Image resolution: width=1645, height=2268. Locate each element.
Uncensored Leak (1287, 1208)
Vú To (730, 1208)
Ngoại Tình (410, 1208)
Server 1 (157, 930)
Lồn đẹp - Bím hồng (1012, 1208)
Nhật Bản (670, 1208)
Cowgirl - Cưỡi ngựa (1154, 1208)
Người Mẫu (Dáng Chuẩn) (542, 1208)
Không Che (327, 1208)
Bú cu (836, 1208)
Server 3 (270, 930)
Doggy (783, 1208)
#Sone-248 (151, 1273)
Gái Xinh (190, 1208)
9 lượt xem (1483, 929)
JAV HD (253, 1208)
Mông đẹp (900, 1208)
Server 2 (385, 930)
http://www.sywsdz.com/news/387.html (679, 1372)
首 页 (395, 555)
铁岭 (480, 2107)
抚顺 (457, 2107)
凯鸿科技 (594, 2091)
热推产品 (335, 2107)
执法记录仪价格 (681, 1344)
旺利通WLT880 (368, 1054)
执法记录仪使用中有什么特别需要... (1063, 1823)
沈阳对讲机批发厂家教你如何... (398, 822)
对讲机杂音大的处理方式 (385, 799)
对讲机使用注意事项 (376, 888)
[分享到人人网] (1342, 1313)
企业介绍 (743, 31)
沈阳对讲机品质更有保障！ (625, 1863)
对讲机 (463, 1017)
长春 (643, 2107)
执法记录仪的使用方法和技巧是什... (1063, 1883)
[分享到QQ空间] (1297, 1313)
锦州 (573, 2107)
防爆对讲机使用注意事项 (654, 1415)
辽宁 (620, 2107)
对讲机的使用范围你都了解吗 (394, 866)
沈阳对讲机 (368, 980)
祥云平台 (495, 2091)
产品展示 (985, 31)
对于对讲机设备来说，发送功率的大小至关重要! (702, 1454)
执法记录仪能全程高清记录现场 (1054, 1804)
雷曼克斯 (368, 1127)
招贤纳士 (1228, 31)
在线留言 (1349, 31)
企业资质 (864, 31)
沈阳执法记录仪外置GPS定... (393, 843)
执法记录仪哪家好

-*-*-

» EXERCISE: Reproduce exactly the lines that run from the start of the records to the line with "Người Mẫu (Dáng Chuẩn) (542, 1208)", both included.

» ANSWER FOR THIS EXERCISE:
Image resolution: width=1645, height=2268. Locate each element.
Uncensored Leak (1287, 1208)
Vú To (730, 1208)
Ngoại Tình (410, 1208)
Server 1 (157, 930)
Lồn đẹp - Bím hồng (1012, 1208)
Nhật Bản (670, 1208)
Cowgirl - Cưỡi ngựa (1154, 1208)
Người Mẫu (Dáng Chuẩn) (542, 1208)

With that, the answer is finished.